I know I just described the story of “Major League,” or any number of underdog sports movies, but “Moneyball” actually plays more as an inversion of those old sport clichés. This is not a matter of willful players managing to show up those hoity-toity evil teams with their scrappy spirit. This is about how efficiency outweighs character. Baseball has been largely seen as a very romantic sport, full of traditions and expectations. What Beane did was try to create a great team with little money, and remove some of the mythos. This can either be seen as a tragic destruction of time-honored baseball traditions, or a bold way to cut through the treacle and focus on the game itself once again.
The screenplay is the true star, as it manages to take something that few know about, and is bogged down in technical jargon, and not only make it clear, but make it immediate and interesting. The film is not vague.
It’s, sadly, in the direction that “Moneyball” makes any errors.

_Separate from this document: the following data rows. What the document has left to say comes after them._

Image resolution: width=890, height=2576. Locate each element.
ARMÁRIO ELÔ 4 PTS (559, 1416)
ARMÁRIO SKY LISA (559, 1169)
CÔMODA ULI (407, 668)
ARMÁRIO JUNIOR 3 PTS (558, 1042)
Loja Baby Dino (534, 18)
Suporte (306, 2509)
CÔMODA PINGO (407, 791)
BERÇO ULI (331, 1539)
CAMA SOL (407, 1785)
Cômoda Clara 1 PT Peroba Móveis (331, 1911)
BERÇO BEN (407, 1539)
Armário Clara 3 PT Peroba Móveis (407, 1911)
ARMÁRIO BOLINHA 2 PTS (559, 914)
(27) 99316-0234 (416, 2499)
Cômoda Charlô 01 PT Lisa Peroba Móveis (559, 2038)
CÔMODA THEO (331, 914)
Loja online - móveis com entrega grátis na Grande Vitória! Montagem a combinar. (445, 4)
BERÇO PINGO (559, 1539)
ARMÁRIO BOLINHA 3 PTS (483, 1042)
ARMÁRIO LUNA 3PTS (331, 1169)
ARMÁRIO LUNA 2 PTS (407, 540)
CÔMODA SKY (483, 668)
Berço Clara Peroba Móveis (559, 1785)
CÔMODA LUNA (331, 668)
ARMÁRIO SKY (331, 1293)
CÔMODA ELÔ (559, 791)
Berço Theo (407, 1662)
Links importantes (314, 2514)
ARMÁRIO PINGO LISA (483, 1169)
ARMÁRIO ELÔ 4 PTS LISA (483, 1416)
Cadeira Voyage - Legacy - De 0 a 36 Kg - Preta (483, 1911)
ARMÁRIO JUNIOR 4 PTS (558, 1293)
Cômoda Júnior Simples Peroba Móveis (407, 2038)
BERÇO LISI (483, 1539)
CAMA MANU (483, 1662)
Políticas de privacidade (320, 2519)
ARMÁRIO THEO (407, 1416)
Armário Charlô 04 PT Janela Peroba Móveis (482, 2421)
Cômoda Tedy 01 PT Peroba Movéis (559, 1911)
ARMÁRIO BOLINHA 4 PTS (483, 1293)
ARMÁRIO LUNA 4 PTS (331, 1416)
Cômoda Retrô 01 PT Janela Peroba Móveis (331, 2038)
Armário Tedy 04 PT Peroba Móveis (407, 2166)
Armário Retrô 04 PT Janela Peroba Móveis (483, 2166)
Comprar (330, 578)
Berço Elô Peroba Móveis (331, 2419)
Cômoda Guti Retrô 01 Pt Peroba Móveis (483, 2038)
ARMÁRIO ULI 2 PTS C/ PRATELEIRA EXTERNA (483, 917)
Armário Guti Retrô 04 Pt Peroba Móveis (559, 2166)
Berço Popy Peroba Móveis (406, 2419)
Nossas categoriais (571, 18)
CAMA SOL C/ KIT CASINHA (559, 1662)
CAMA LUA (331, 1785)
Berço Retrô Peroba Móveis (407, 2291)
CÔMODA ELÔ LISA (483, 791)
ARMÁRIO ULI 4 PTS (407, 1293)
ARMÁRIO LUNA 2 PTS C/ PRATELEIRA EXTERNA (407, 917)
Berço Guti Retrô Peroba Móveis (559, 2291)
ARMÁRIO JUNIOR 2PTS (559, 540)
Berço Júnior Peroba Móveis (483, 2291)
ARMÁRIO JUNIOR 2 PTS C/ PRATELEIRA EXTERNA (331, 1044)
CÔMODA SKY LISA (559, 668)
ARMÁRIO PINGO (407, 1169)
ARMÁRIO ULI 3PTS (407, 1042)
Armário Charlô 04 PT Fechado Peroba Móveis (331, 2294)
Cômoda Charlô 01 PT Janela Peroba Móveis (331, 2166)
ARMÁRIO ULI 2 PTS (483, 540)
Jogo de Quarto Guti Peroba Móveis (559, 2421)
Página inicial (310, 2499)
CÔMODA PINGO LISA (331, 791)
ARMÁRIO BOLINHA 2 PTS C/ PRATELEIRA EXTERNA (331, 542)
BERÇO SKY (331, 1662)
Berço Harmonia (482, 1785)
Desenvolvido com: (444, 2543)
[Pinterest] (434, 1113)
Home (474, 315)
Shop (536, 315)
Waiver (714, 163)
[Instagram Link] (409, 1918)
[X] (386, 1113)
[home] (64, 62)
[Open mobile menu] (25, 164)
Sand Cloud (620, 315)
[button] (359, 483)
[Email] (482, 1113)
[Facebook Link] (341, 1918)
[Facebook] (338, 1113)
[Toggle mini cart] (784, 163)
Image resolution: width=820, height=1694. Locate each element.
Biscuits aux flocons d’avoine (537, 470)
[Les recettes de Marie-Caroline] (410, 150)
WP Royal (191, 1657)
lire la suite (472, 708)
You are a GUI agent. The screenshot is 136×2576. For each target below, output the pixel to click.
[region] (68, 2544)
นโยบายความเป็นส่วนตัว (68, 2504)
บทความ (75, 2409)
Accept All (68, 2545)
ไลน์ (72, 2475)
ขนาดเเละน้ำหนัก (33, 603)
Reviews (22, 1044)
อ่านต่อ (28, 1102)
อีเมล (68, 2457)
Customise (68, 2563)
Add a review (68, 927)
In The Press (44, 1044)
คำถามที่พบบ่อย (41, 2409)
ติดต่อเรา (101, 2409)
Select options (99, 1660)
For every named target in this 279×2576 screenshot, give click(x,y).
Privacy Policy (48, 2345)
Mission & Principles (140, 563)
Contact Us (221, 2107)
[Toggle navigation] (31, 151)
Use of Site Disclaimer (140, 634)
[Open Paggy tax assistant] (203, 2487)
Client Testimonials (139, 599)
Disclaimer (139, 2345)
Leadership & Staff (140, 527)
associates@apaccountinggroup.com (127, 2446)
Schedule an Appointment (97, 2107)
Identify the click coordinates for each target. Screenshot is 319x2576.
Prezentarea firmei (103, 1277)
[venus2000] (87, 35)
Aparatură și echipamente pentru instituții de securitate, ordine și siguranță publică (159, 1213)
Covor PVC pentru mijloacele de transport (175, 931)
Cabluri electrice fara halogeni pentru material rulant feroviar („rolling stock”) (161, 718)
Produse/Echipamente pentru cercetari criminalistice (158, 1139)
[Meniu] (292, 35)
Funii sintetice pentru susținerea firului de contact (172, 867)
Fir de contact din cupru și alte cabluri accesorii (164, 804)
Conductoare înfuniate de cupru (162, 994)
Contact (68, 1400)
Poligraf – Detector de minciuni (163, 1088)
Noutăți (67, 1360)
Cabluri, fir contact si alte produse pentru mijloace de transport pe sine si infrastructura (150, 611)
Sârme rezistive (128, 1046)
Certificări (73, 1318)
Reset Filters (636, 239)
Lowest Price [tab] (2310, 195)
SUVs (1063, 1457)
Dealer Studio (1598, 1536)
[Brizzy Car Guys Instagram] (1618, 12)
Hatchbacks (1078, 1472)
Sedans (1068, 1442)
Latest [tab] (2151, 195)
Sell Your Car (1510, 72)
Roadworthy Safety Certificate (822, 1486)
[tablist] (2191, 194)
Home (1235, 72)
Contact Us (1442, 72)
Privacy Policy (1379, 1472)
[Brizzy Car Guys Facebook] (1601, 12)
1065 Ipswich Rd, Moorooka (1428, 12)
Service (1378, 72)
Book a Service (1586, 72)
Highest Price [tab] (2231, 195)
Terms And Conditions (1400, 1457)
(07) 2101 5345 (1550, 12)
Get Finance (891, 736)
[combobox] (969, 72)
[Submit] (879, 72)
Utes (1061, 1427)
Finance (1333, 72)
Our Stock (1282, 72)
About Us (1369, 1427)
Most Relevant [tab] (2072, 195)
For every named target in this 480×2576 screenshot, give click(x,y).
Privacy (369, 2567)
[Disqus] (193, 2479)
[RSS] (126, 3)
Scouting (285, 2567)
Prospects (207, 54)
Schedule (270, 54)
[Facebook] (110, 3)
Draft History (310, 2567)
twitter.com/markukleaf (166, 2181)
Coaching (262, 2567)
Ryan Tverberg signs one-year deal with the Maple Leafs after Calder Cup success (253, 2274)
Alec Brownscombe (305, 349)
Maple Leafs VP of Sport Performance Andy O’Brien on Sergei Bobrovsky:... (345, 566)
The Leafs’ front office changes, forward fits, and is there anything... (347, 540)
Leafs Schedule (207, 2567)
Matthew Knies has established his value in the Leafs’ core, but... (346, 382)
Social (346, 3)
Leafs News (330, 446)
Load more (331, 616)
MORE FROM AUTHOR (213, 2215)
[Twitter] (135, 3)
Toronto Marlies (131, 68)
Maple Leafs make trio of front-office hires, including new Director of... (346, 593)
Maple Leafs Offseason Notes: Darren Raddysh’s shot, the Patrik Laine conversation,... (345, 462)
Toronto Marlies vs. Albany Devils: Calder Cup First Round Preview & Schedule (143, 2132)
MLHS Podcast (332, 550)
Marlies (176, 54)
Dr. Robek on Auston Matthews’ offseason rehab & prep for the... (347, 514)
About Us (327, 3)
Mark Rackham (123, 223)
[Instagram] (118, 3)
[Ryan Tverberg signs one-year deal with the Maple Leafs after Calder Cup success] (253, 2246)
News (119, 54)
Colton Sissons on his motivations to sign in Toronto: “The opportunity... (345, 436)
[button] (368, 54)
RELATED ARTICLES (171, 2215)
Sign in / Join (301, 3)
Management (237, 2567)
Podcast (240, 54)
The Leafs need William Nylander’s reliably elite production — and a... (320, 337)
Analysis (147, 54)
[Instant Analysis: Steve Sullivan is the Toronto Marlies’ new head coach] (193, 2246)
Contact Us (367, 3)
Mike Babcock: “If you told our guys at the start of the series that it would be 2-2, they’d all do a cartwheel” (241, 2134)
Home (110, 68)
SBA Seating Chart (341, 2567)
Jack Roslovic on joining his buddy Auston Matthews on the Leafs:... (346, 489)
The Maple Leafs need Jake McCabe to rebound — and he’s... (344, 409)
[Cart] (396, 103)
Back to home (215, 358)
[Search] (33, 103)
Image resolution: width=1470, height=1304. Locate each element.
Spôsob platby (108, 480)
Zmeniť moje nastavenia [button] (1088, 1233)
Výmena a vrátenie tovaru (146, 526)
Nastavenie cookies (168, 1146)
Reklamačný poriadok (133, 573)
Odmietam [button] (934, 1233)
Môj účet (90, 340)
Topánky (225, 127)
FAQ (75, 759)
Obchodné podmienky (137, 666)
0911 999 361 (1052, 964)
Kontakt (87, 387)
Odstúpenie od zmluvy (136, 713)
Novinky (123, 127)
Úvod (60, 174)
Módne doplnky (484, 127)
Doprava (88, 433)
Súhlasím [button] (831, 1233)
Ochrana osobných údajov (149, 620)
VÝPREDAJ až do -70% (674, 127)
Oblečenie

Miller has previously directed “Capote,” and both films suffer from far too many scenes of our hero sitting around silently in a room, staring, angst-ridden, into the middle distance. Such scenes are intended to depict the conflicted nature of the protagonist, but often feel too much like padding.
Otherwise, though, “Moneyball” is a crackerjack. Sorkin seems to have a talent for adding subtle, scattershot personality conflicts into a specialist language. “Moneyball” is a good double feature with Sorkin’s “The Social Network.”